2010年2月19日 23時08分 | カテゴリー: 議会、選挙、政策

防災会議は「あて職」が参加する会議

区長、耳の穴をほじっている場合ではありません!と言っている様な写真ですね。
区長、耳の穴をほじっている場合ではありません!と言っている様な写真ですね。
昨年、私ども生活者ネットワークで、災害時の問題を女性の視点から検証しようと学習会を開きました。阪神淡路大震災の経験をもとに、女性の視点に立って問題提起をしているNPO法人「ウィメンズネットワークこうべ」の代表の方を講師に、これまで報道ではほとんど取り上げられてこなかった問題の数々を知ることができました。そのなかで、耳を疑うような報告がされました。それは避難所などで起きる女性に対する性暴力のことです。

4000人以上が収容されていた学校の体育館で、通路側に寝ていた子どもや女性たちが、また、自宅のトイレに帰った女性が性被害にあったなど、今でもその心的後遺症に悩む女性は多くいるそうです。地震後に開設した相談所には、このような被害や相談が寄せられていたものの、公的機関や警察は一切そのことを認めようとはしなかったといいます。
2005年に起きたスマトラ沖地震でも同じような性被害にあったスリランカの女性たちが、国連の場で実情を訴えた記事を見て、災害時にはどこででも同じようなことが起こりえる、と確信をもったといいます。

その後、「災害と女性」をテーマにフォーラムを開催し、そこでのアピール文のなかで、
・防災や復興の諸事業には責任者として女性を登用する
・避難所での女性、乳幼児を抱える人への配慮や相談窓口を設置する
・その他マイノリティー女性のニーズに応じた支援を行う
など、参加者の声をまとめたとのこと。

今回の学習会では、東京の人たちに、自分たちが経験し、そこから見えてきた課題や対策を伝えたいと、「避難所は2,000人が限界、防災計画ではどうなっていますか?トイレは安全で明るいところにありますか?男女別トイレになっていますか?避難所に女性の責任者がいますか?」などの問いかけがありました。
その後の新潟県中越沖地震で、国は初めて女性職員を現地に派遣し、避難所では全く女性への配慮がないことが指摘されて、ようやく女性の視点に立った防災計画の見直しが言われるようになりました。

では、杉並区ではどうでしょうか。
今の「杉並区防災計画」は2005年に修正されたもので、今回、防災会議メンバーによる見直し作業が行われています。
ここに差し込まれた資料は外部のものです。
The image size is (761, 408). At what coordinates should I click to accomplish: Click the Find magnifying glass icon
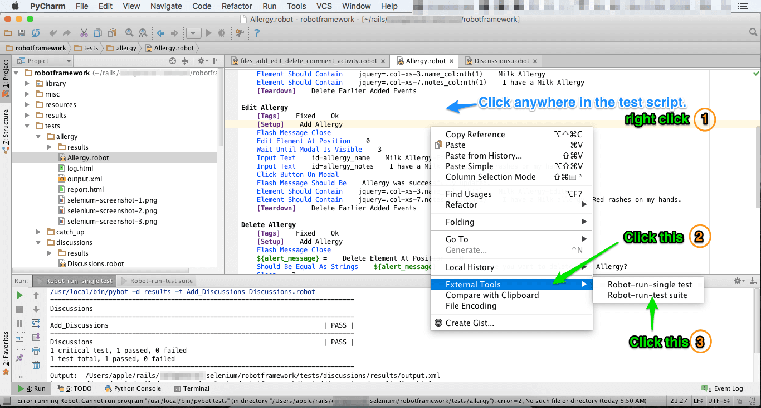click(x=130, y=32)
しかし、杉並区防災会議のメンバーは会長を含め32人中、女性は今回1人。「今回」というのは、今回、議員枠2名のうちたまたま1人が女性議員だったので、1名です。防災会議のメンバーは条例で決まっている肩書付きの人たちがお役でメンバーになります。

1.区の職員、2.区議会議員、3.消防団長、4.自主防災組織の代表者、5.都知事の部内の職員、6.警視庁及び東京消防庁の職員、7.陸上自衛隊の隊員、8.法第二条第四号に規定する指定地方行政機関の職員、9.法第二条第五号に規定する指定公共機関及び同条第六号に規定する指定地方公共機関の役員又は職員、10.公益的事業を営む団体の役員又は職員、
の中から区長が任命し、または委嘱します。総数35名以内で構成されるわけで、見ただけでわかるように、男性社会の最たるもので、女性が入り込むすきは議員枠以外、ありません。現在32名だから、区長が女性枠をあと3名加えることは可能です。たとえば、医師会から助産師、看護師を加える、とか。

計画を作る場に女性を参画させる意識がはなから皆無の状況です。地域防災リーダーの育成や震災救援所運営連絡会への女性の参加を求めました。
区からは、今後、運営連絡会への参加の働きかけや、リーダー養成講座への参加を促進していく、との答弁がありました。